While she ate she waited for Liston to speak. She had settled down at the kitchen table, where her papers were still spread out from the night before, and was working out some problem with her pen, as if solving it would help her answer the larger question facing them. Handwritten code blossomed across the page. At that moment a great longing came over Ada for David and for their home. Every so often Liston looked up at her and smiled, but she did not speak: as if waiting for Ada to confess something, some information she had previously kept to herself. But Ada had none.

“Are you going to church today?” Ada asked. She knew that Liston was an active member of the parish just over the bridge, and often on Sundays she had seen Liston marching there and back again with her boys, who were always dressed in ill-fitting khakis, button-down shirts, loose ties, scuffed and poorly knotted shoes. It occurred to her that day that Liston was not dressed for it; she did not wish to be the cause of any change in plans.

“We’ll skip it today,” said Liston, smiling. “The boys will be thrilled.”

She put her pen down then and looked out the window. She spoke without shifting her gaze.

“What have you noticed, Ada?” she said.

“What do you mean?” Ada asked. She hated this: the feeling of being asked to betray David.

“About your dad,” said Liston. “Has he been acting differently? Has he said anything strange?”

“I think he’s just under a lot of stress,” Ada said, and Liston nodded noncommittally.

Both of them were silent, and then both spoke at the same time. Ada said, “I think he’ll be all right.” And Liston said, “Honey. I think we should call the police.”

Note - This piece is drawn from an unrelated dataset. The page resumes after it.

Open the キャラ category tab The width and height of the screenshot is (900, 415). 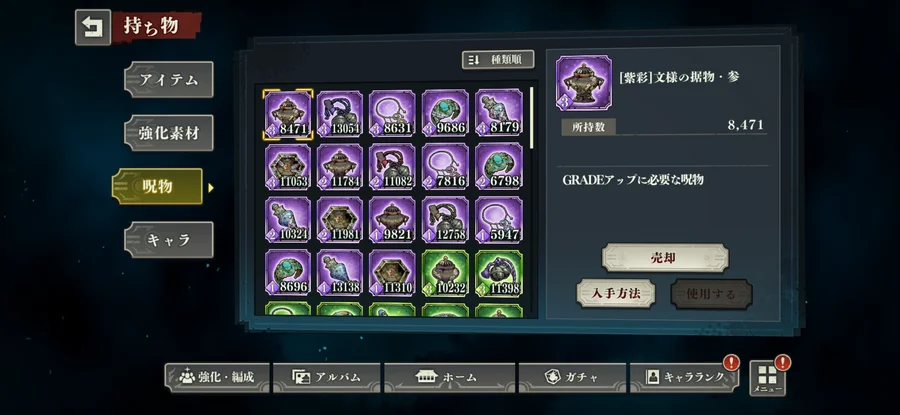(169, 239)
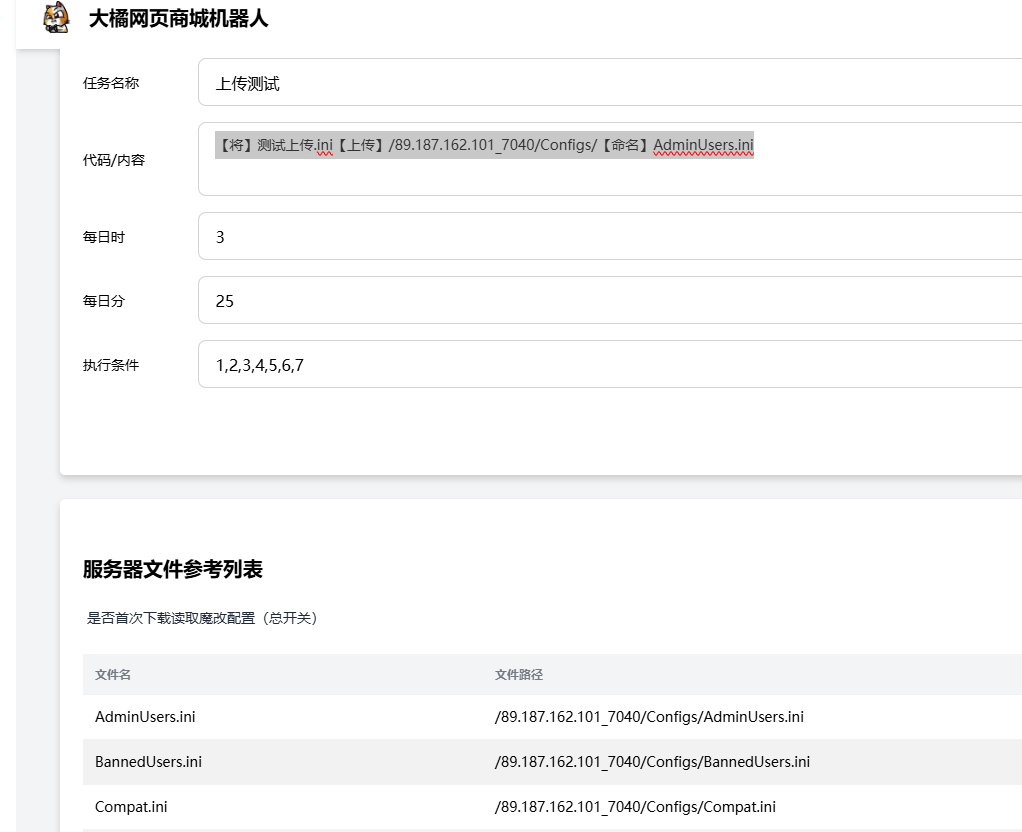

Ada thought of David’s mistrust of law enforcement; his vehement disapproval of the meddlesome State; his passionate dedication to privacy. And then she decided that whatever fear he had of the police, hers was greater of losing him.

“All right,” she said, and immediately felt unfathomably disloyal, treacherous. She lowered her head.


Ada disliked the two police officers who arrived later that afternoon. She couldn’t help it; her well had been poisoned by David’s mistrust of authority. One was tall and thin; the other short and thin. Both had mustaches.

“And the last time you saw him was?” asked the tall one, Officer Gagnon.

“And has he been acting unusual?” he asked.

“And do you have any idea where he might be?” he asked.

He seemed bored. Both accepted Liston’s offer of coffee, and then sipped it loudly.

“You’re the daughter?” asked the shorter one, finally, and Ada said yes. “And how do you two know each other?” he asked, gesturing back and forth between Liston and her with his pen.

Liston explained, and the two of them looked at each other.

“We’ll have to get social services in here,” said Officer Gagnon. “Since there’s no relation.”

“Really? Are you sure?” said Liston. “I’ve known her since she was born.”

“Sorry, ma’am,” said Gagnon. “Just procedure. They’ll be over soon.”

It was then, for the first time, that Ada let her imagination run its terrifying course. She was an impressionable child, and she thought of what ruins might await her: she had read too much Dickens. Did workhouses still exist?

Before they left, Matty came into the kitchen—the suddenness and quietness of his appearance gave Ada the impression that he had been eavesdropping on them from someplace nearby—and looked shyly at the officers.

“Hey, big guy,” said Gagnon, on his way out.

“Hey,” said Matty, softly, but the door was already closed.


There was little to say for quite some time. Ada sat still at the kitchen table, pretending to read a newspaper, until at last Liston said that it must be close to dinnertime, and stood up, and went to the cupboards. She opened them one at a time, looked inside them beseechingly. At last she pulled down a blue box of spaghetti and some canned tomato sauce and opened both, started a pot of water.

“Are you all right?” Liston asked Ada at one point, and Ada nodded. But the truth was, of course, that she was not—would not be until David had returned. If he returns at all, she thought, and put her chin in her hands to keep it from trembling.

She stood up from the table abruptly. She had never cried in front of Liston before, and she didn’t wish to now.